§ **PASSAGE**
Nearby, the 81-unit Waypoint at Fairlington stands as a completed example of the model. Opened in 2022, the $37.2 million affordable apartment building was constructed on a former parking lot owned by Fairlington Presbyterian Church through a partnership with nonprofit developer Wesley Housing and the city. Wesley Housing’s vice president of real estate development, Judith Cabelli, is a panelist at Tuesday’s summit.
And just blocks from the summit venue, construction is underway on the Samuel Madden Redevelopment, a $120 million project replacing 66 public housing units with more than 530 new apartments in a community named for an early pastor of Alfred Street Baptist Church.
A national movement
The keynote speaker, David Bowers of Enterprise Community Partners, has been at the center of a growing push to mobilize faith-owned land for housing. Enterprise’s Faith-Based Development Initiative has produced more than 1,500 affordable housing units and channeled more than $155 million in grants, loans, and tax credit equity to houses of worship since 2006.

[Screenshot grounding data]
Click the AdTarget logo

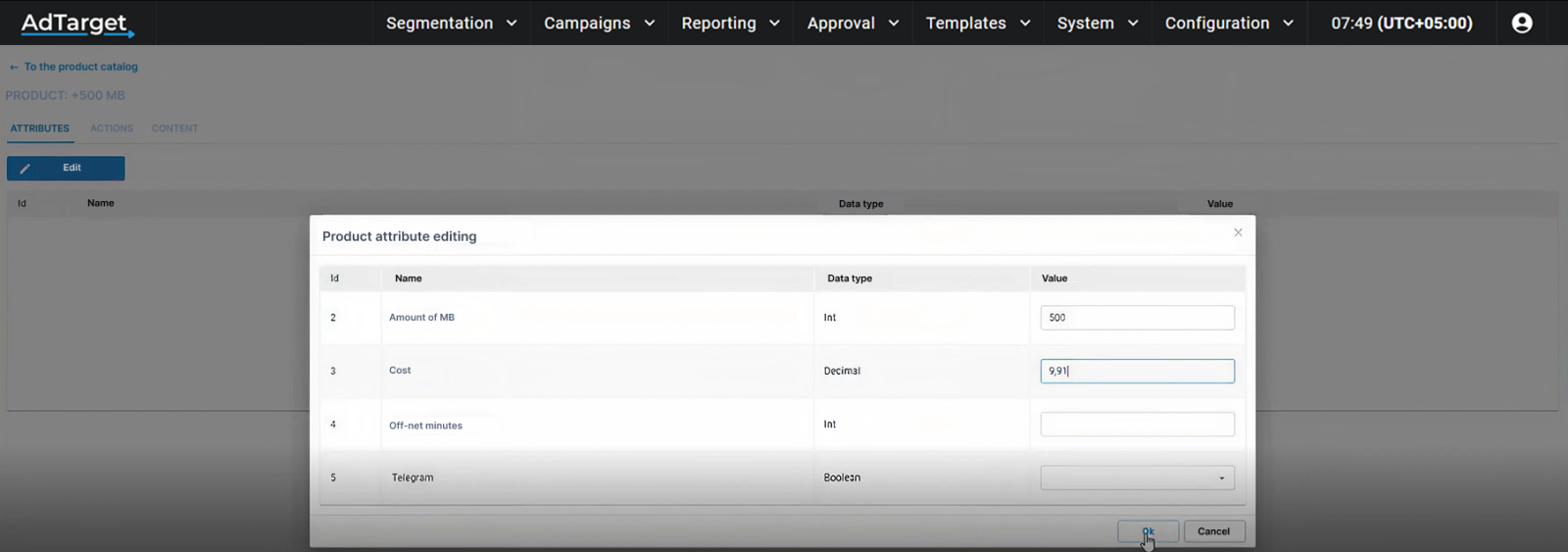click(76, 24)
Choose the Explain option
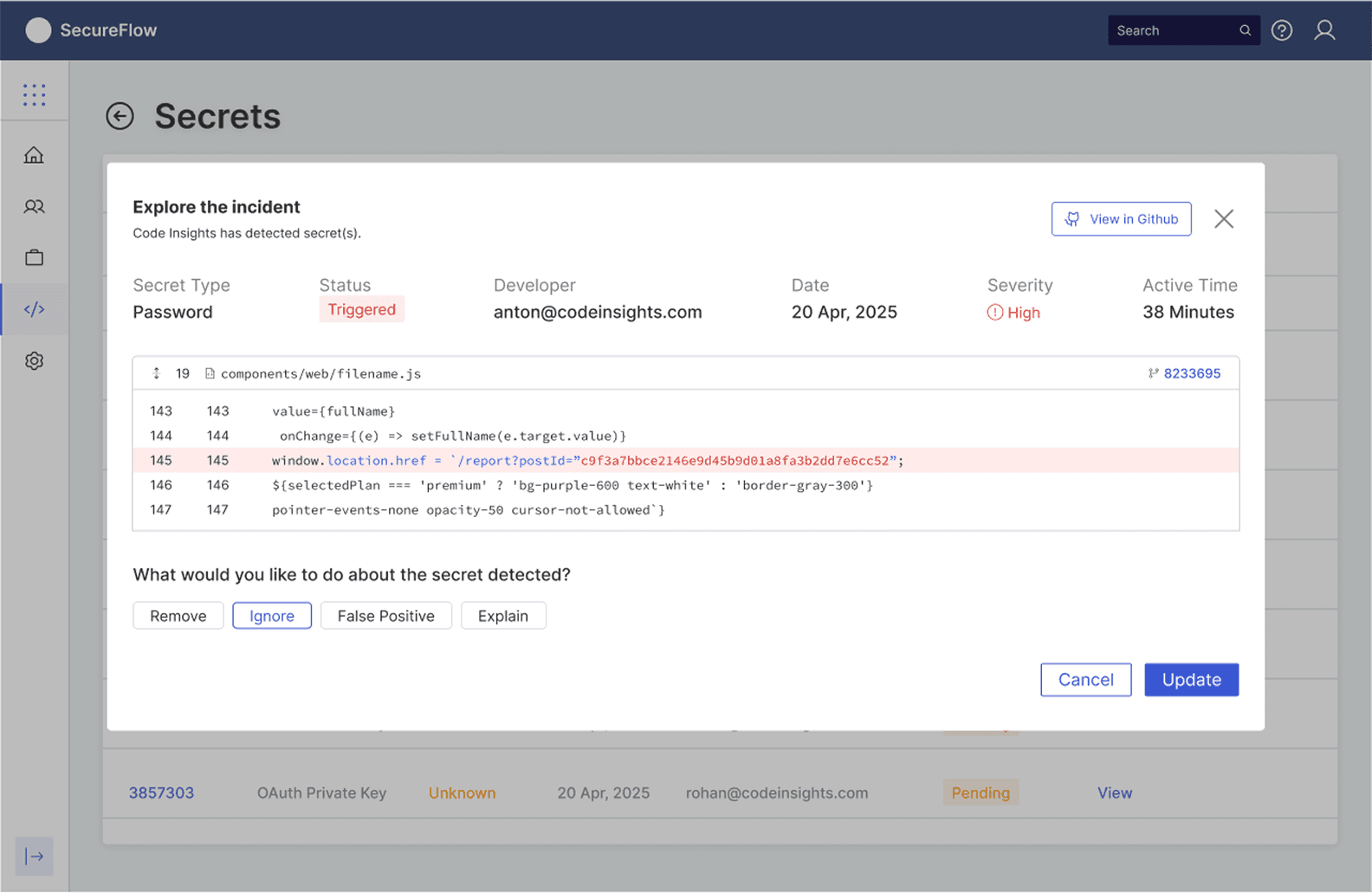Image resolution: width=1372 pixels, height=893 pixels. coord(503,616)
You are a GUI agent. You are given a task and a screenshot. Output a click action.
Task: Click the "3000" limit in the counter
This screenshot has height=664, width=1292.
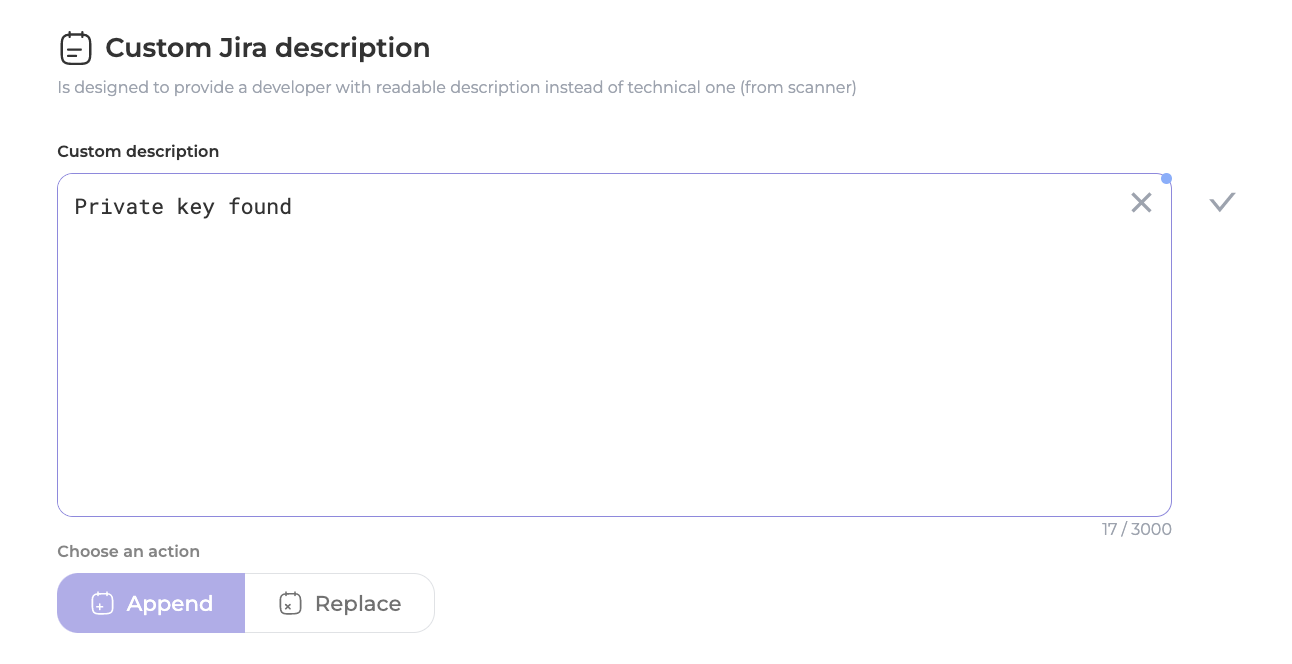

§ **TASKS TO CARRY OUT**
**1.** Answer these questions from the passage on faith-owned land for housing:
(a) In what year did the Waypoint at Fairlington open?
(b) How many public housing units is the Samuel Madden Redevelopment replacing?
(c) Since what year has Enterprise's Faith-Based Development Initiative been channeling money to houses of worship?
**2.** List every dollar amount that appears in the passage on faith-owned land for housing.
**3.** From the passage on faith-owned land for housing, copy out everything from "And just blocks" down to "worship since 2006.".

§ **YOUR RESPONSES**
**1.**
(a) 2022
(b) 66
(c) 2006

**2.**
$37.2 million
$120 million
$155 million

**3.**
And just blocks from the summit venue, construction is underway on the Samuel Madden Redevelopment, a $120 million project replacing 66 public housing units with more than 530 new apartments in a community named for an early pastor of Alfred Street Baptist Church.
A national movement
The keynote speaker, David Bowers of Enterprise Community Partners, has been at the center of a growing push to mobilize faith-owned land for housing. Enterprise’s Faith-Based Development Initiative has produced more than 1,500 affordable housing units and channeled more than $155 million in grants, loans, and tax credit equity to houses of worship since 2006.